我正在尝试测试特定数据聚类偶然发生的可能性。 实现此目的的一种可靠方法是蒙特卡洛模拟,其中数据和组之间的关联被随机重新分配大量次(例如 10,000 次),并且使用聚类度量将实际数据与模拟进行比较,以确定 a价值。
我已经完成了大部分工作,使用将分组映射到数据元素的指针,因此我计划随机重新分配指向数据的指针。 问题:什么是无需放回采样的快速方法,以便每个指针在复制数据集中随机重新分配?
例如(这些数据只是一个简化的例子):
数据(n=12 个值)- A 组:0.1、0.2、0.4 / B 组:0.5、0.6、0.8 / C 组:0.4、0.5 / D 组:0.2、0.2、0.3、0.5
对于每个重复数据集,I将具有相同的簇大小(A=3、B=3、C=2、D=4)和数据值,但会将值重新分配给簇。
为此,我可以生成 1-12 范围内的随机数,分配 A 组中的第一个元素,然后生成 1-11 范围内的随机数并分配 A 组中的第二个元素,依此类推。 指针重新分配很快,而且我已经预先分配了所有数据结构,但是不进行替换的采样似乎是一个以前可能已经解决过很多次的问题。
逻辑或伪代码优先。
I am trying to test the likelihood that a particular clustering of data has occurred by chance. A robust way to do this is Monte Carlo simulation, in which the associations between data and groups are randomly reassigned a large number of times (e.g. 10,000), and a metric of clustering is used to compare the actual data with the simulations to determine a p value.
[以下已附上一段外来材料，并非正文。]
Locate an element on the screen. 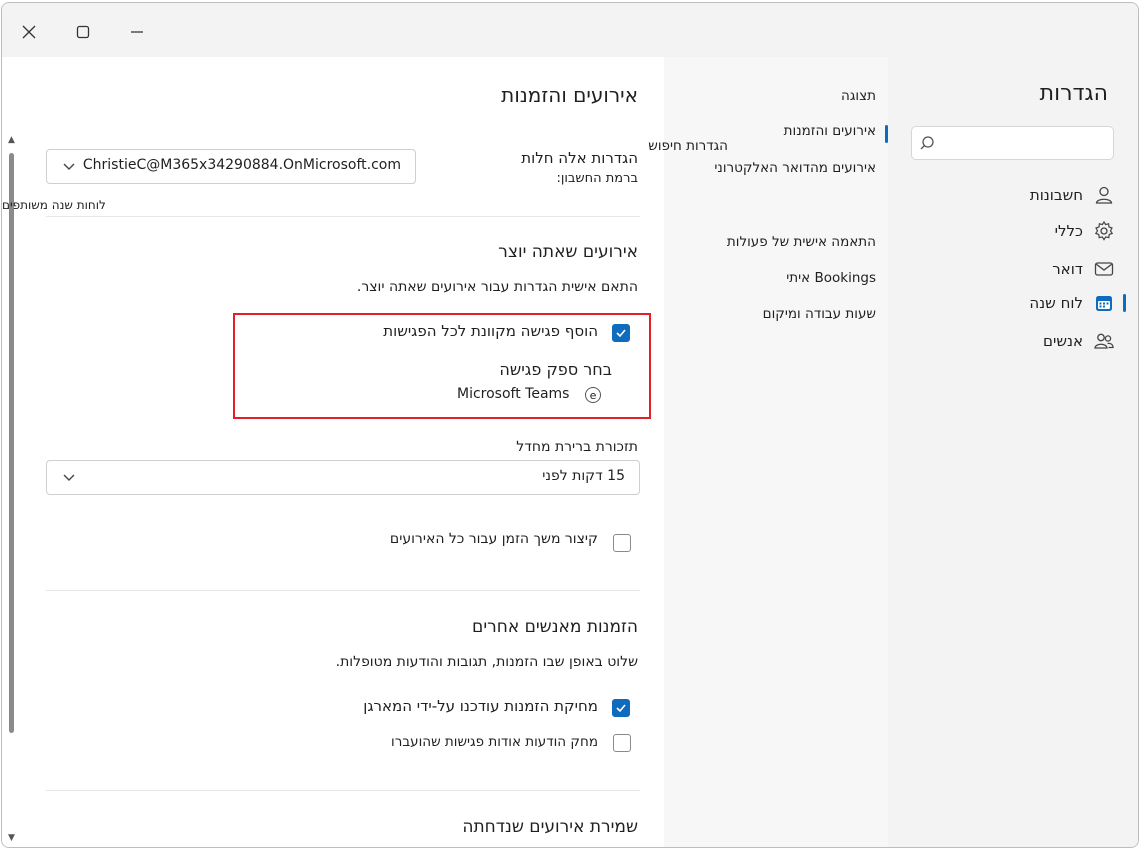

I've got most of this working, with pointers mapping the grouping to the data elements, so I plan to randomly reassign pointers to data. THE QUESTION: what is a fast way to sample without replacement, so that every pointer is randomly reassigned in the replicate data sets?
For example (these data are just a simplified example):
Data (n=12 values) - Group A: 0.1, 0.2, 0.4 / Group B: 0.5, 0.6, 0.8 / Group C: 0.4, 0.5 / Group D: 0.2, 0.2, 0.3, 0.5
For each replicate data set, I would have the same cluster sizes (A=3, B=3, C=2, D=4) and data values, but would reassign the values to the clusters.
To do this, I could generate random numbers in the range 1-12, assign the first element of group A, then generate random numbers in the range 1-11 and assign the second element in group A, and so on. The pointer reassignment is fast, and I will have pre-allocated all data structures, but the sampling without replacement seems like a problem that might have been solved many times before.
Logic or pseudocode preferred.
如果你对这篇内容有疑问,欢迎到本站社区发帖提问 参与讨论,获取更多帮助,或者扫码二维码加入 Web 技术交流群。
绑定邮箱获取回复消息
由于您还没有绑定你的真实邮箱,如果其他用户或者作者回复了您的评论,将不能在第一时间通知您!
发布评论
评论(6)
下面是一些基于 Knuth 的《半数值算法》一书的算法 3.4.2S 的无替换采样代码。
Jeffrey Scott Vitter 在“An Efficient Algorithm for Sequential Random Sampling”中提出了一种更高效但更复杂的方法,ACM Transactions on Mathematical Software,13(1),1987 年 3 月,58-67。
Here's some code for sampling without replacement based on Algorithm 3.4.2S of Knuth's book Seminumeric Algorithms.
There is a more efficient but more complex method by Jeffrey Scott Vitter in "An Efficient Algorithm for Sequential Random Sampling," ACM Transactions on Mathematical Software, 13(1), March 1987, 58-67.
基于John D. Cook 的回答的 C++ 工作代码。
A C++ working code based on the answer by John D. Cook.
受到 @John D. Cook 的回答的启发,我在 Nim 中编写了一个实现。 起初我很难理解它是如何工作的,所以我进行了广泛的评论,还包括一个例子。 也许这有助于理解这个想法。 另外,我还稍微更改了变量名称。
Inspired by @John D. Cook's answer, I wrote an implementation in Nim. At first I had difficulties understanding how it works, so I commented extensively also including an example. Maybe it helps to understand the idea. Also, I have changed the variable names slightly.
当总体规模远大于样本规模时,上述算法变得低效,因为它们的复杂度为 O(n),n 为人口规模。
当我还是一名学生时,我编写了一些无需放回的均匀采样算法,其平均复杂度 O(s log s),其中 O(s log s) >s 是样本大小。 下面是二叉树算法的代码,在 R 中平均复杂度为 O(s log s):
该算法的复杂度为讨论于:
鲁赞金,PS; Voytishek,AV 关于随机选择算法的成本。 蒙特卡罗方法应用。 5(1999),没有。 1、39-54。
http://dx.doi.org/10.1515/mcma.1999.5.1.39
如果您觉得该算法有用,请参考。
也可以看看:
P. 古普塔,GP 巴塔查吉。 (1984) 一种无需放回的随机抽样的有效算法。 国际计算机数学杂志 16:4,第 201-209 页。
DOI:10.1080/00207168408803438
Teuhola, J. 和 Nevalainen, O. 1982。两种无需放回的随机采样的有效算法。 /IJCM/,11(2):127-140。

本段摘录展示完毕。